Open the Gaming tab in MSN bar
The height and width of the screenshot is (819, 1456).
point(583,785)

...

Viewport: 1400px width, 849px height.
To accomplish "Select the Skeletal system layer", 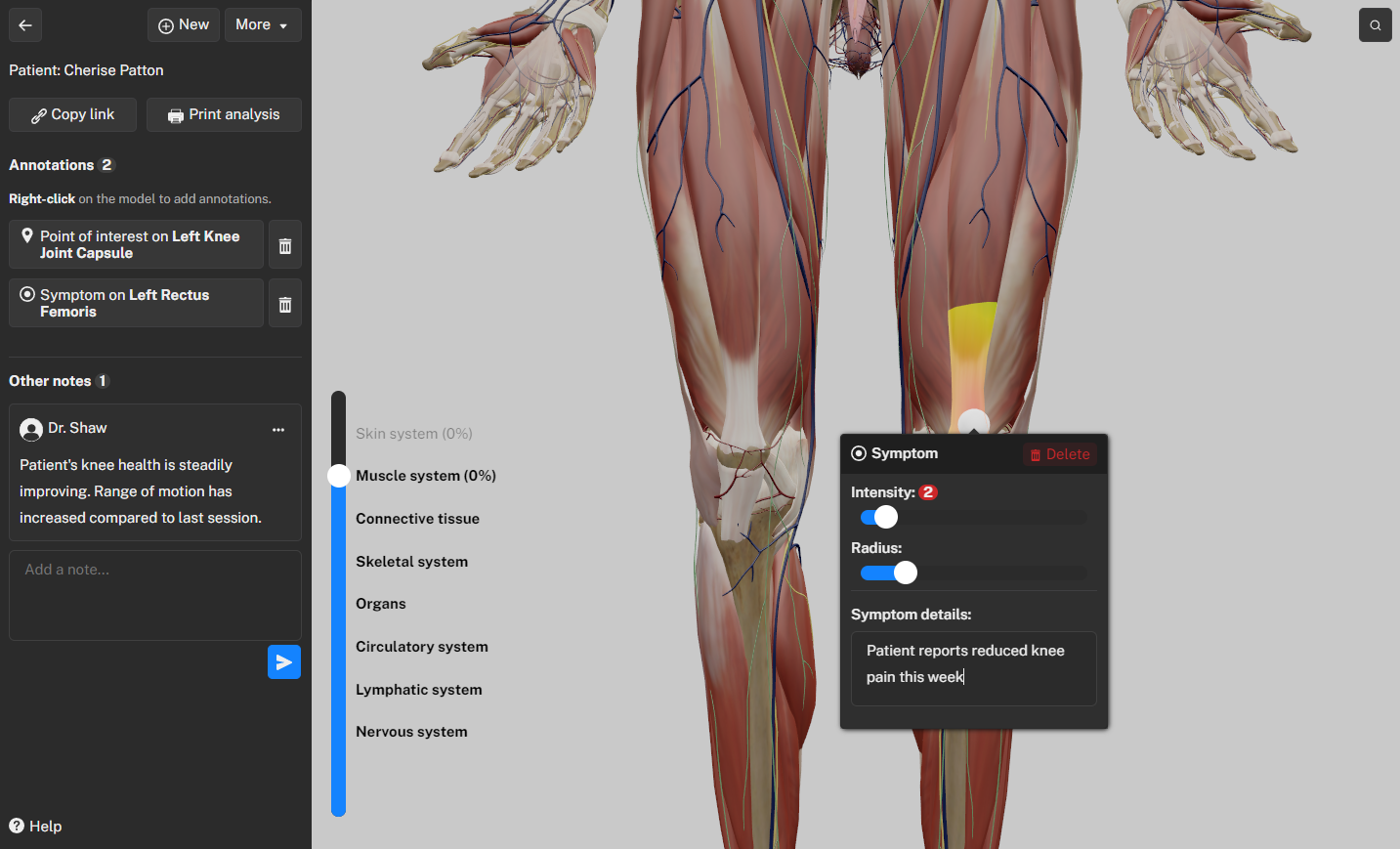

---

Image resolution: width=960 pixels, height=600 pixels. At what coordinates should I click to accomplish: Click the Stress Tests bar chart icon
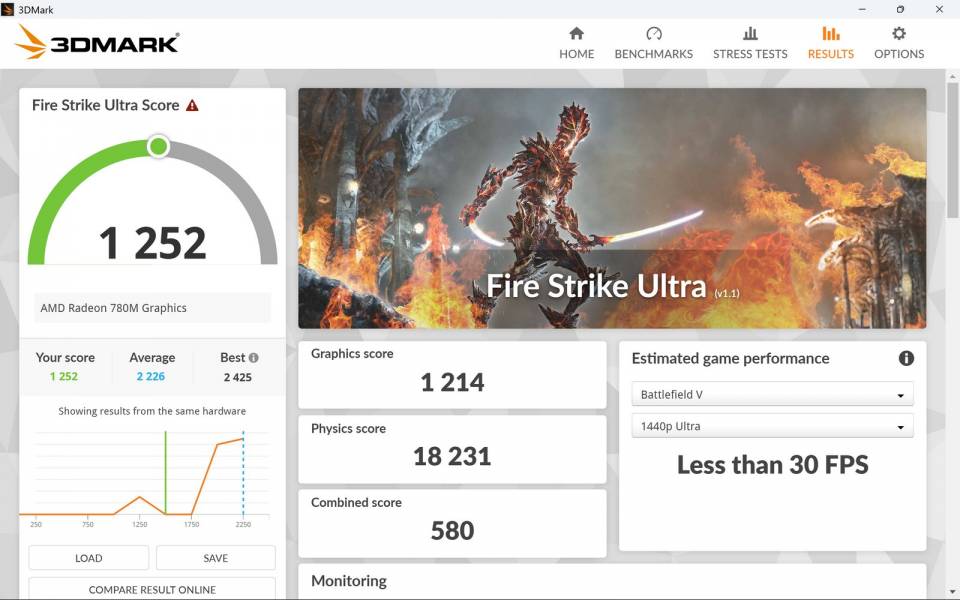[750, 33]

> **WHAT YOU WILL DO**: Copy out the records from the line containing "Viewport: 1400px width, 849px height." through the line containing "the Skeletal system", keeping both of those lines and leaving out the pictures.

> **REPLY**:
Viewport: 1400px width, 849px height.
To accomplish "Select the Skeletal system layer", 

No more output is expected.